My real estate career spans over three decades. Yet for the very first time, I have witnessed lenders exercise prudence and consequently slow down new construction supply. As the majority of local and national multifamily investors have realized, Denver has been one of the most robust and successful national markets to emerge after the Great Recession. It appears that the experience of the lending community in Denver is typical of most major markets across the United States.

Apartment absorption is keeping pace with new supply delivery.  The Denver vacancy rate of 5 percent suggests a quite stable market. This market could potentially accommodate the additional supply needed to meet the strong demand for multifamily units in the metropolitan area. Coupled with the expected growth in jobs to forty three thousand per year and population growth of fifty two thousand people per year indicates that demand will remain strong. Rents will continue to grow, albeit at a slower pace year after year. However concessions are still largely non-existent.

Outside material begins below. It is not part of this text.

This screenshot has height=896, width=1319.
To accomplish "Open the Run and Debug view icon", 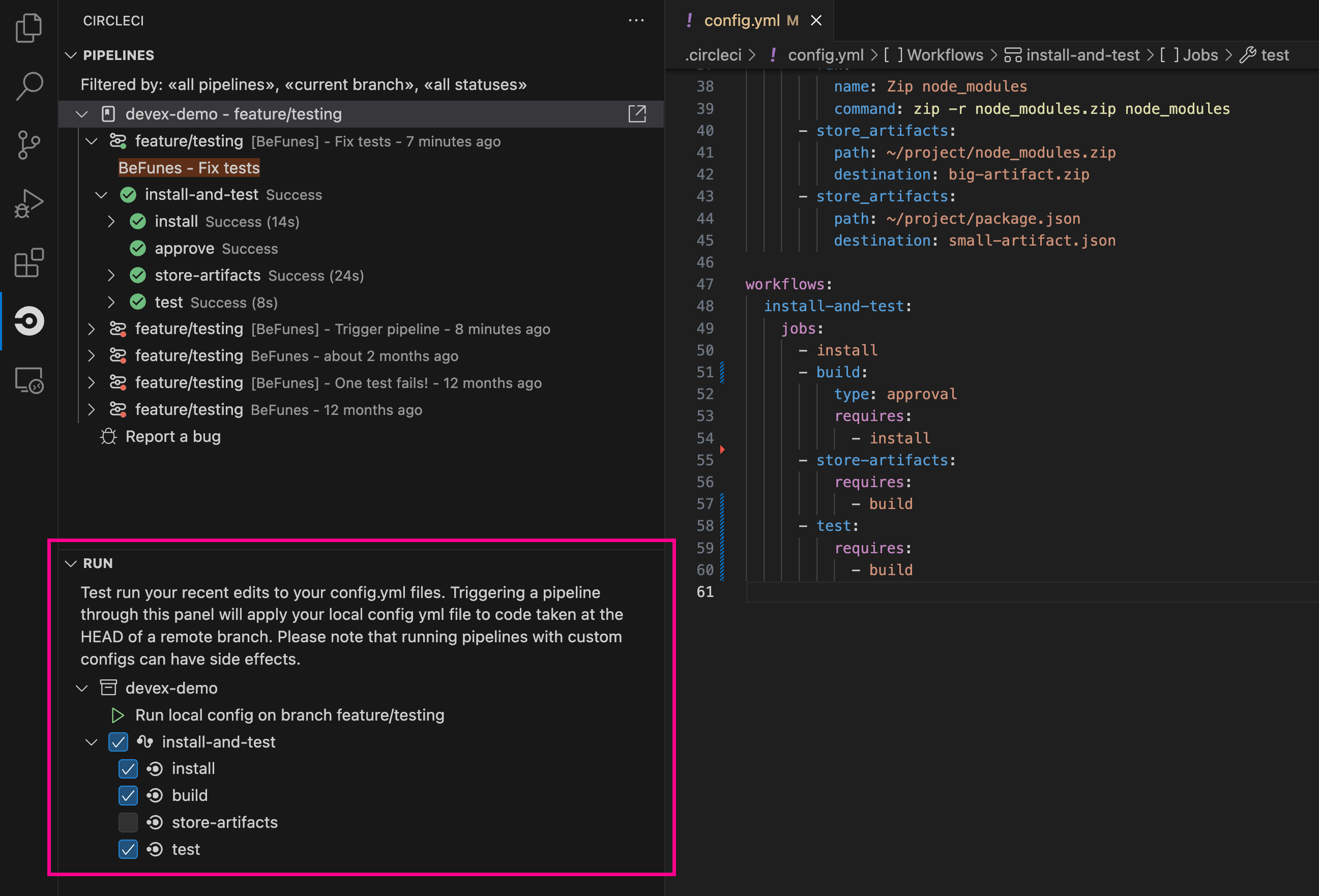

Yet despite these encouraging trends, lenders are cautiously considering whether to fund new multifamily construction loans. While the door isn’t completely shut, many banks are reserving their balance sheet for their most reliable customers. Others have reduced loans to no more than 60-65 percent of the total approved cost of the project. In addition, non-recourse for any portion of the loan has become extremely rare.

Construction costs are on a upward climb but at a stable, steady pace. A relaxation in the commodities markets has further abetted the situation. However labor shortages remain and they are a challenging component of the equation.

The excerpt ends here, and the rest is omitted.